> EXCERPTED DATA
------------

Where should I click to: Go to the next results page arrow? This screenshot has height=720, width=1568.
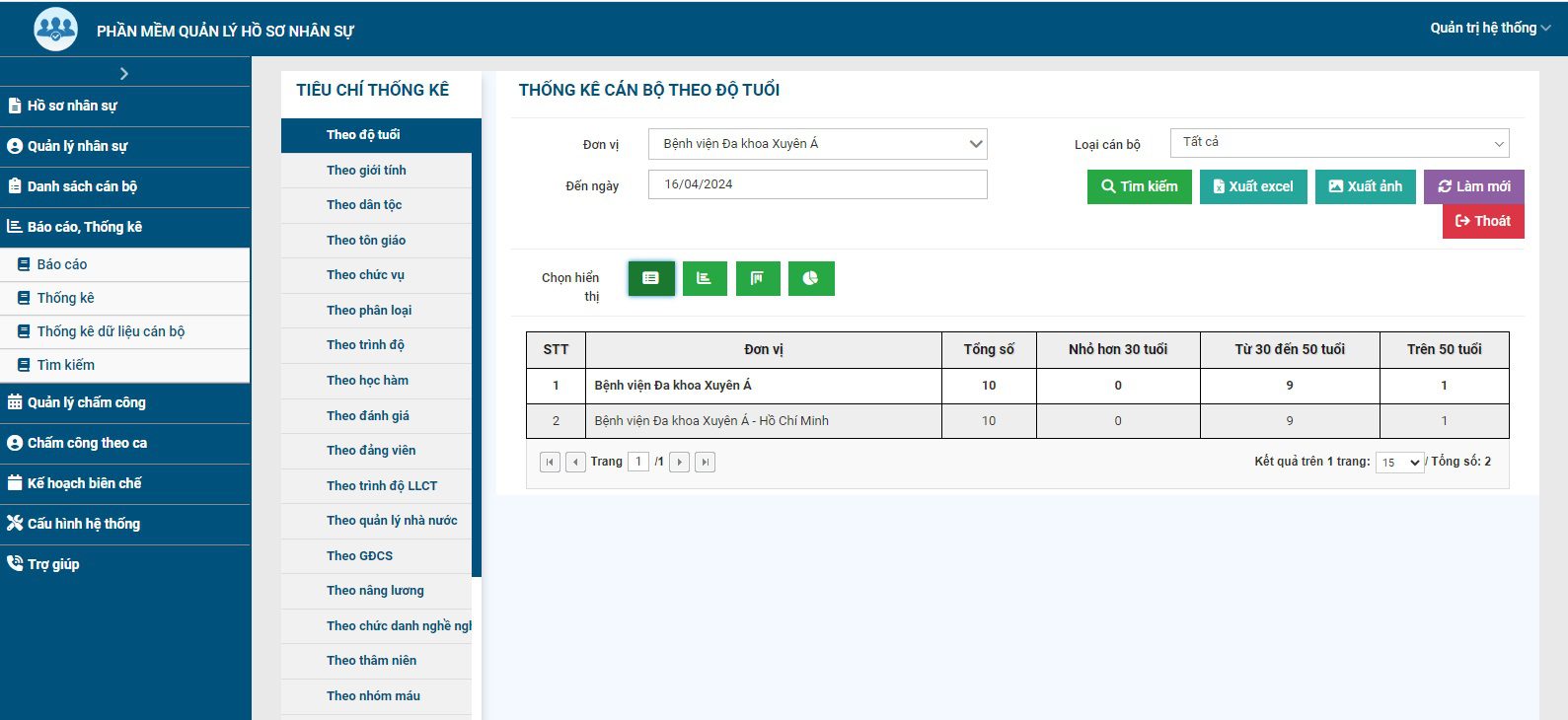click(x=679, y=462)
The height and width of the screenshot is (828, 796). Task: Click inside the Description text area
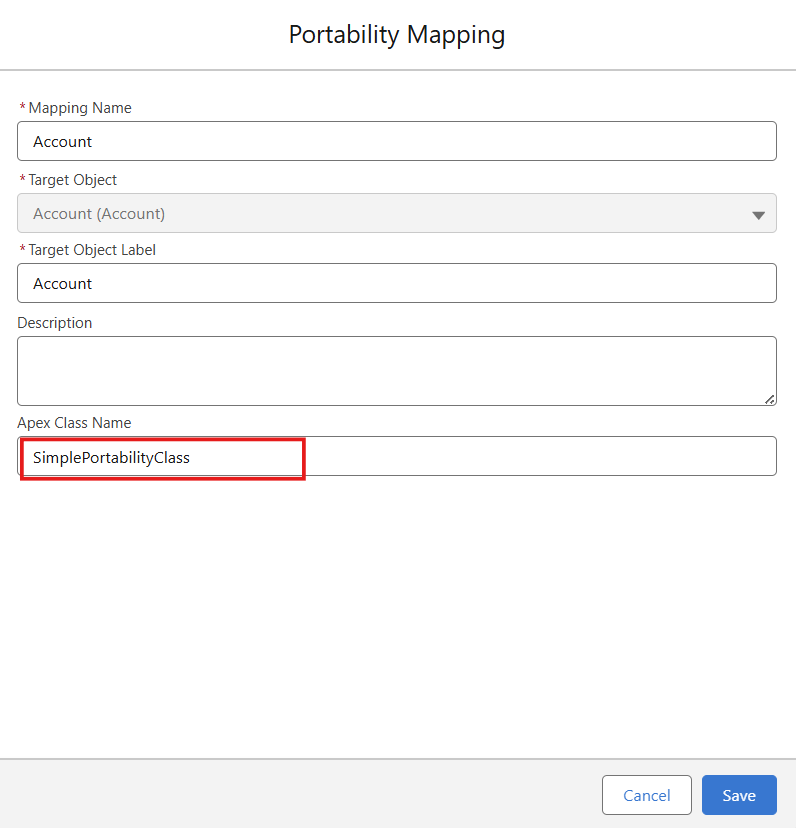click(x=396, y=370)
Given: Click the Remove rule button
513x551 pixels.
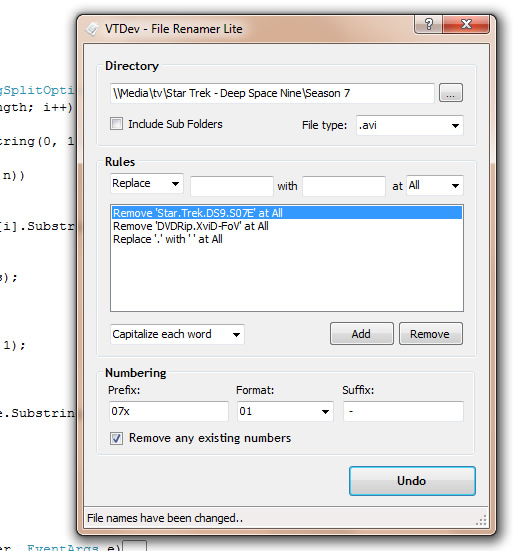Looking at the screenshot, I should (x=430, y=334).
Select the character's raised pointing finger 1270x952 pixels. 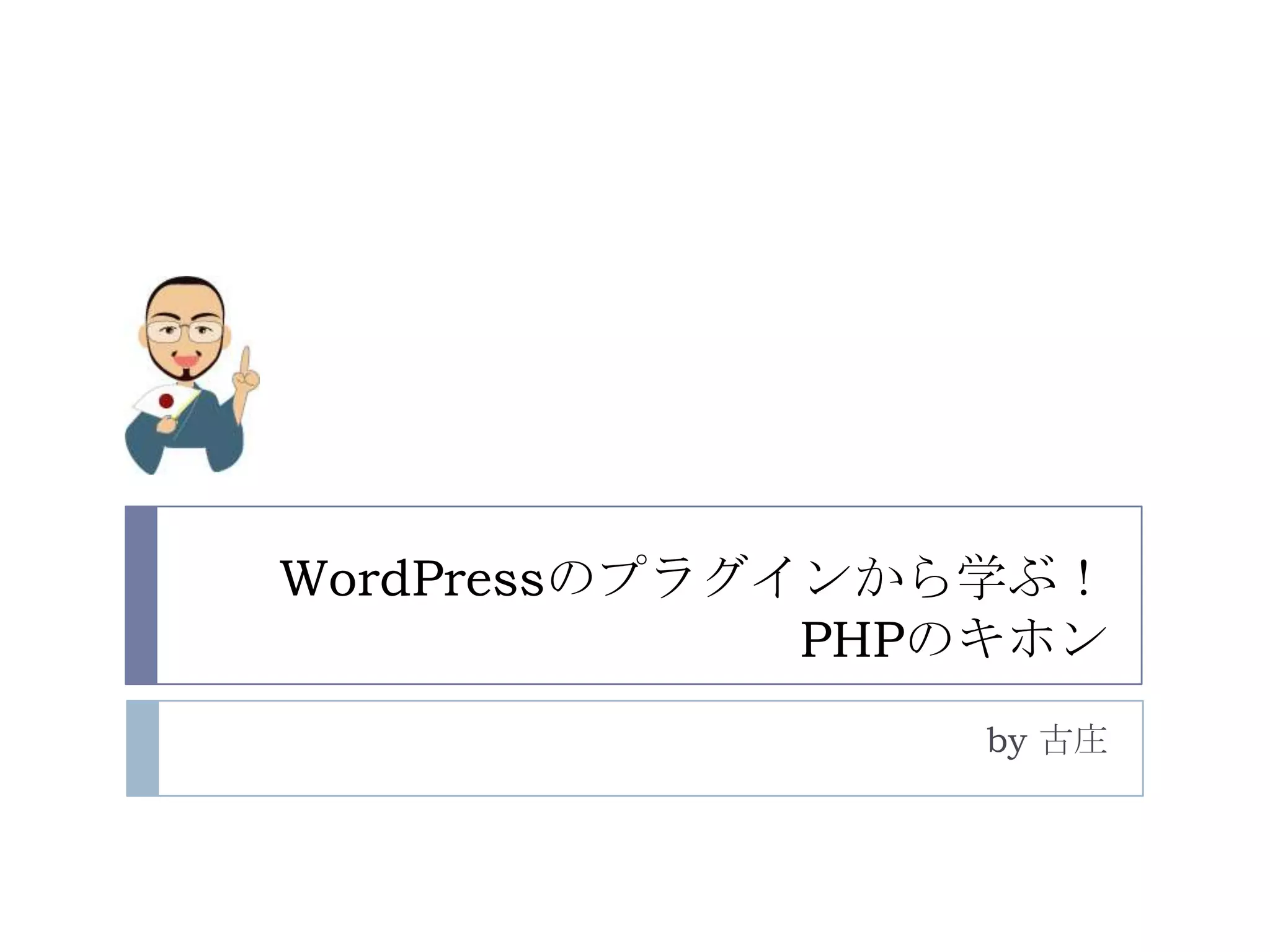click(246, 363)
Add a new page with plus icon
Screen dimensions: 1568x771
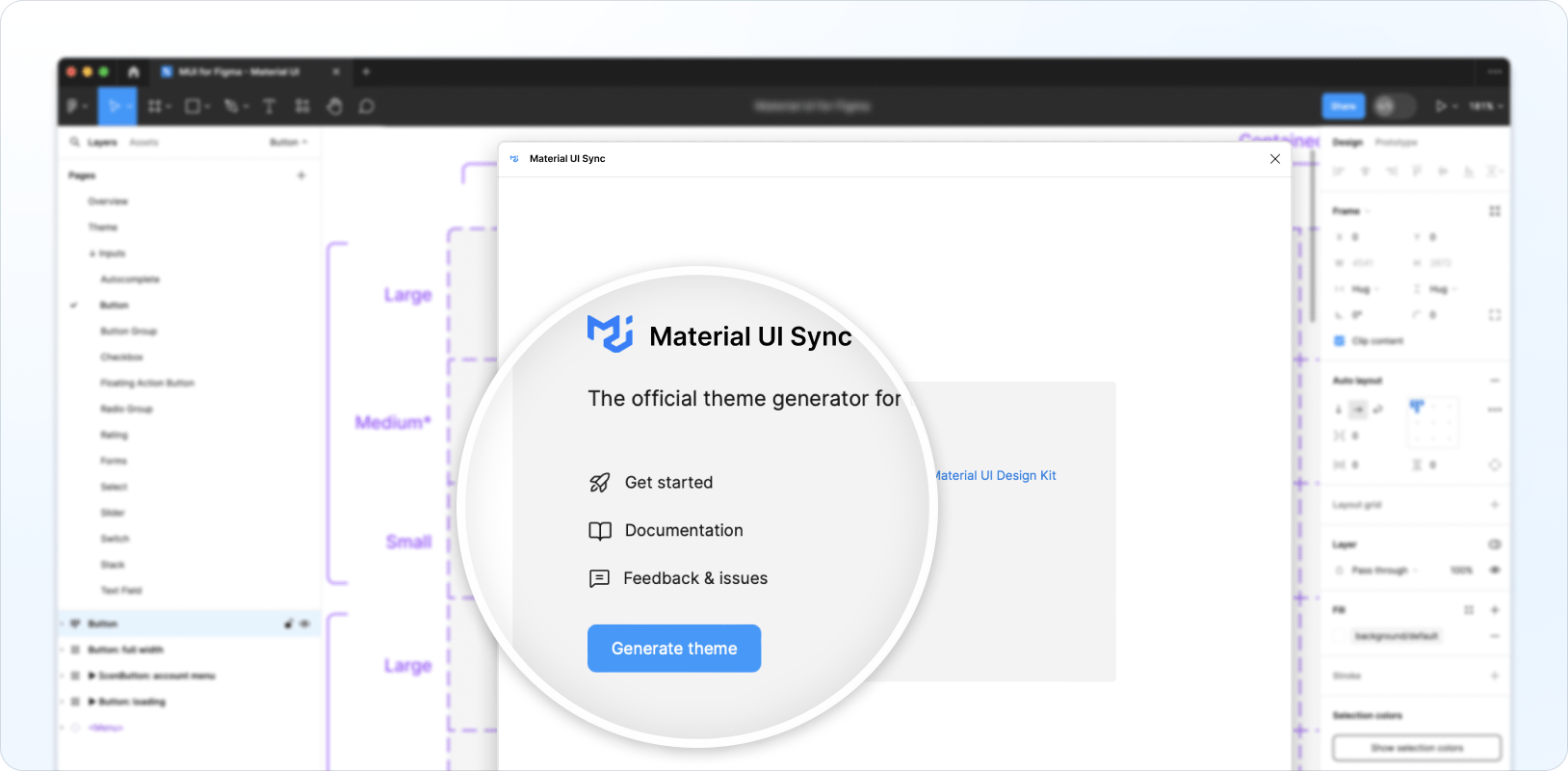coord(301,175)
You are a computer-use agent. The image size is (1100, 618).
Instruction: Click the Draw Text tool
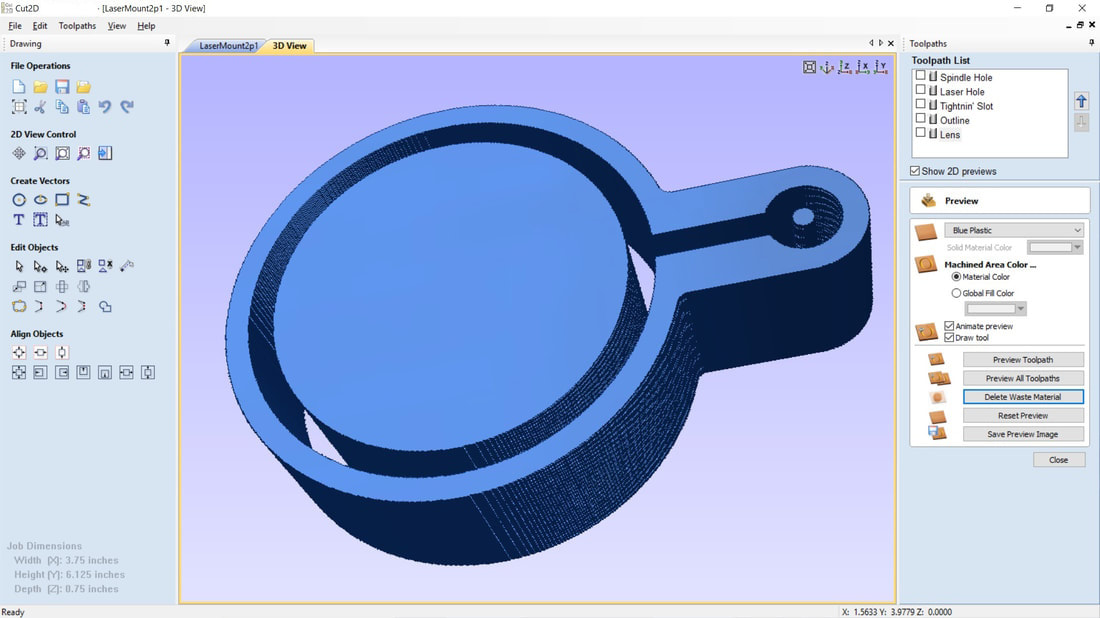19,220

------------

> HOW TO COMPLETE THIS TASK
Everything from the line containing "You are a computer-use" to the final line of the listing above, both ends included, should be transcribed word for word, except for the pictures.

> RESPONSE BELOW
You are a computer-use agent. The image size is (1100, 618).
Instruction: Click the Draw Text tool
19,220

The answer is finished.